On Sat, 20-06-2015, at 23:38, Matt D. <matdzb at gmail.com> wrote:

  
    
2 days later
#
On 6/22/2015 12:31, Ramon Diaz-Uriarte wrote:
Hi again!

I've just tried with the work-in-progress, _experimental_ version 
available at the following location:
https://rawgit.com/kevinushey/RToolsToolchainUpdate/master/mingwnotes.html

// In particular, I've used "Windows native compiler for 64 bit Windows 
output mingw32mingw64_gcc-4.9.2.toolchain.tar.gz".

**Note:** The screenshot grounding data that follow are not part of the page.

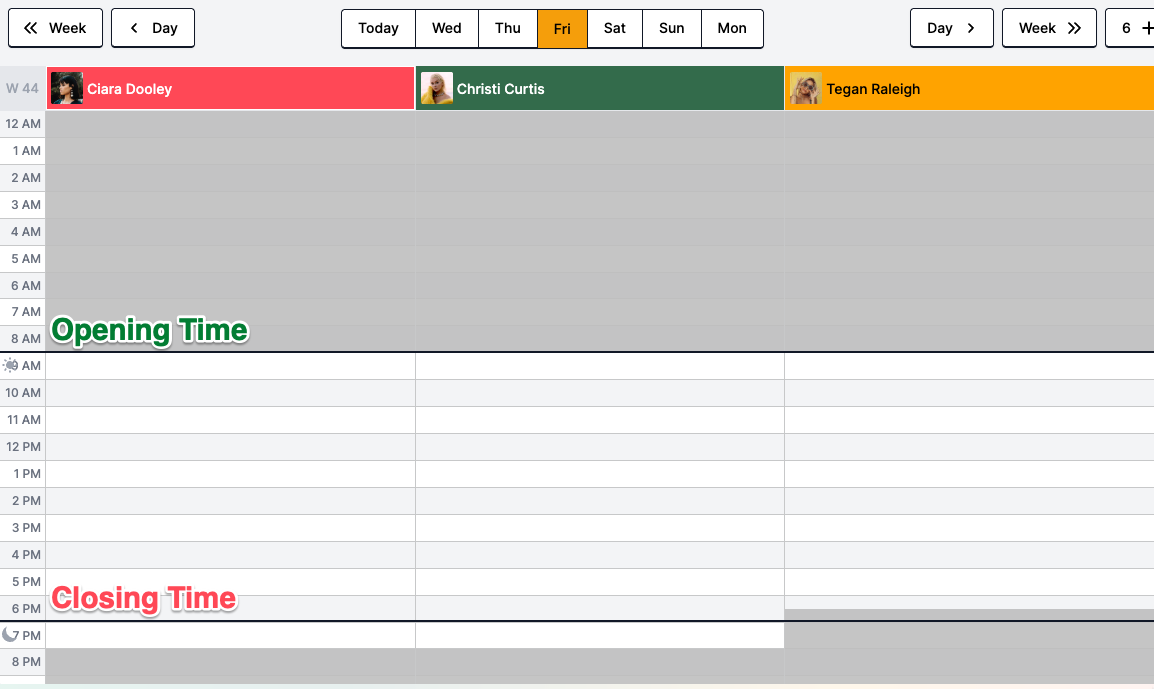Image resolution: width=1154 pixels, height=689 pixels.
Task: Click the sunrise icon at 9 AM
Action: (x=11, y=366)
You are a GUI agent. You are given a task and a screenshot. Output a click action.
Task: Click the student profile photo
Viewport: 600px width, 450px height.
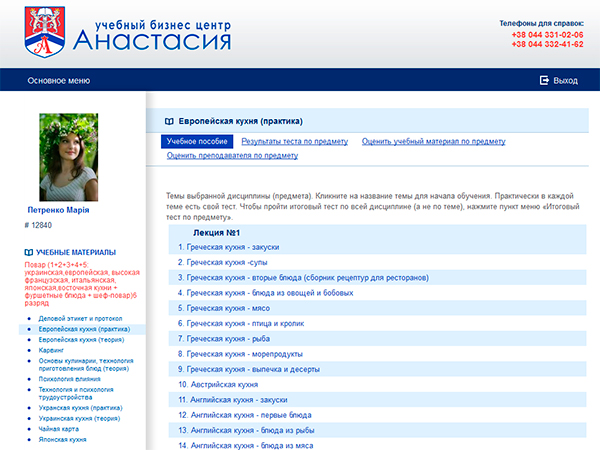68,157
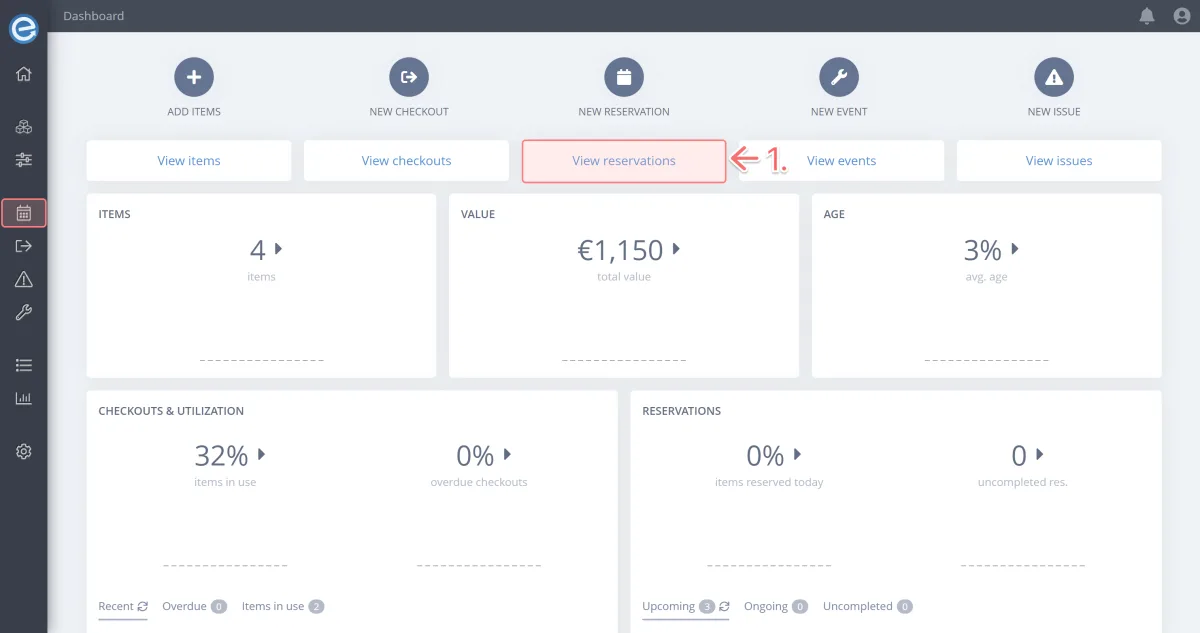1200x633 pixels.
Task: Open user account profile icon
Action: (1181, 16)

This works better -- the only missing part is <thread> support :-( 
However, it is not exactly essential here, in that it's used solely in 
one place -- to get some extra entropy; that's all.
After temporarily removing dependence on `std::this_thread::get_id()`, 
the example -- available at 
http://www.pcg-random.org/posts/ease-of-use-without-loss-of-power.html 
-- compiles and runs successfully.

Incidentally,  one can get threads support for MinGW using MSYS2, which 
gives:
Thread model: posix
gcc version 4.9.2 (Rev5, Built by MSYS2 project)

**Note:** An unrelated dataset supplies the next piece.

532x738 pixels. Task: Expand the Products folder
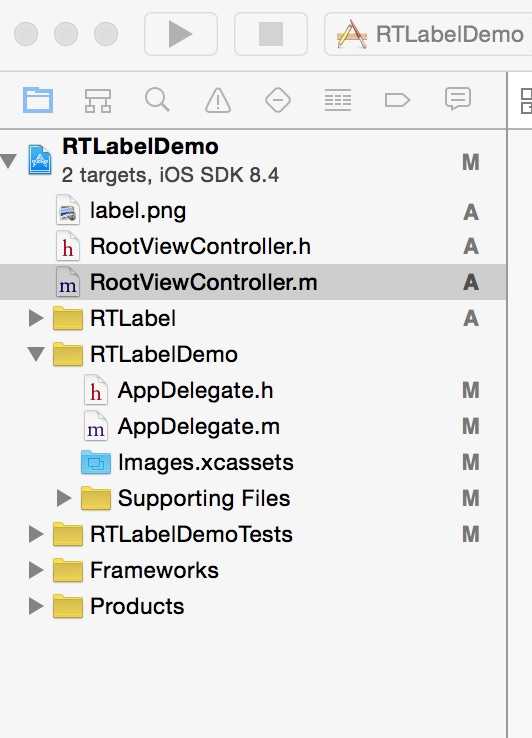click(36, 606)
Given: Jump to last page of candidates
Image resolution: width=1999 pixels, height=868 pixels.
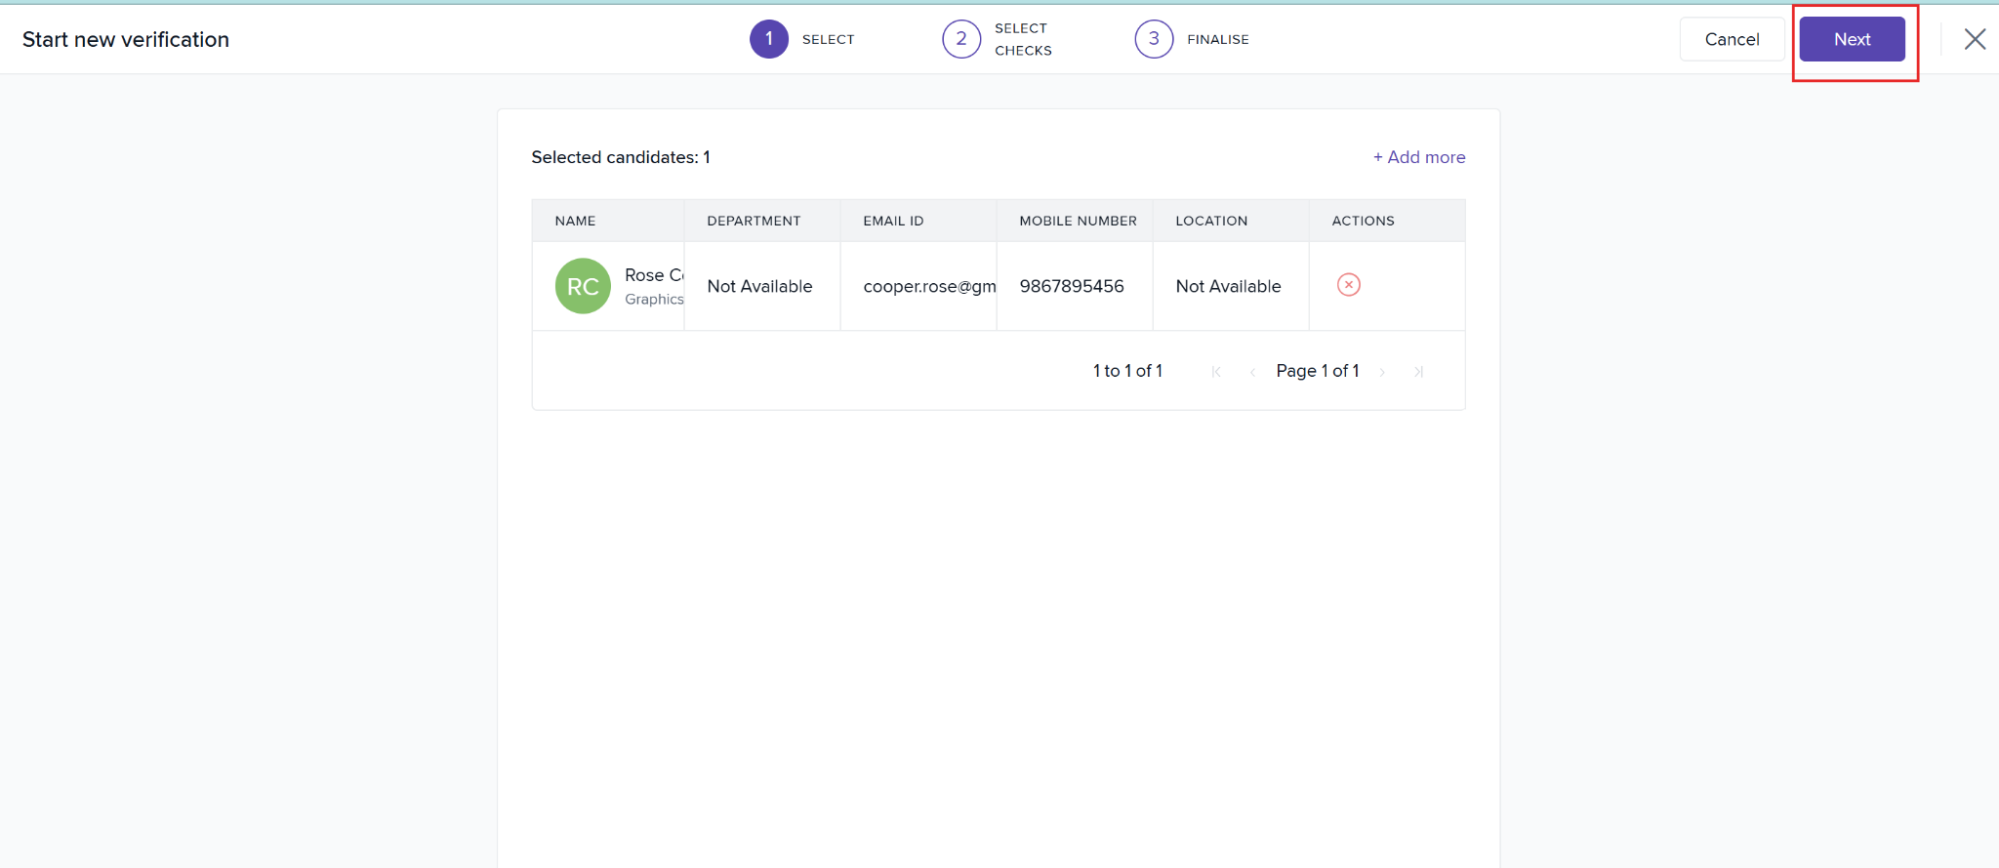Looking at the screenshot, I should click(1418, 372).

However, the MinGW that comes with Rtools uses the following:
Thread model: win32
gcc version 4.9.2 (GCC)

I presume there must be a reason for that. There are certainly 
trade-offs present: 
https://wiki.qt.io/MinGW-64-bit#GCC_Threading_model_.28posix_vs_win32.29
What hits us here is the "no C++11 <thread>, <mutex>, or <future> " 
("C11" appears to be a typo) part for the win32 choice.
// See also: 
https://stackoverflow.com/questions/17242516/mingw-w64-threads-posix-vs-win32

Note that there's nothing multithreading-specific about the library, so 
even though I've also tested it with 
https://github.com/meganz/mingw-std-threads (warning: just something 
I've ran across while searching for multithreading support for MinGW 
built w/ win32 threading model, quality and license unknown) and also 
made it compile & work after a small patch (adding the std::hash 
specialization), it's probably possible to use another source of entropy 
here.

I presume another idea would be to use a different GCC version, but 
that's rather tedious -- 
https://stackoverflow.com/questions/25455829/using-a-different-gcc-version-from-that-included-with-rtools-with-rcpp-on-window
Other than the above, I'm wondering myself what's the "official" 
recommendation for the C++11 threading support w/ Rcpp on Windows.

Best,

Matt
#
Hi Matt,

Thanks a lot for the details and the work. That is great! There is a
problem, though: in my particular case, I am uploading my package to
BioConcutor, and there the compiler for Win is 4.6.3 so I am restricted to
that. Including randutils will lead to an error during building the package
in Windows.

Best,

R.
On Wed, 24-06-2015, at 14:55, Matt D. <matdzb at gmail.com> wrote:

  
    
#
On 6/24/2015 15:07, Ramon Diaz-Uriarte wrote:
Yeah, in this case I think replacing the source of entropy with 
something else may be the compromise choice (it's a range eventually 
passed to `mix_entropy`, so I'd investigate the effects on that).
That all being in the meantime / while waiting for the toolchain to 
catch up, of course...

Best,

Matt
#
On Wed, 24-06-2015, at 15:22, Matt D. <matdzb at gmail.com> wrote:
But I wonder if it is worth the effort.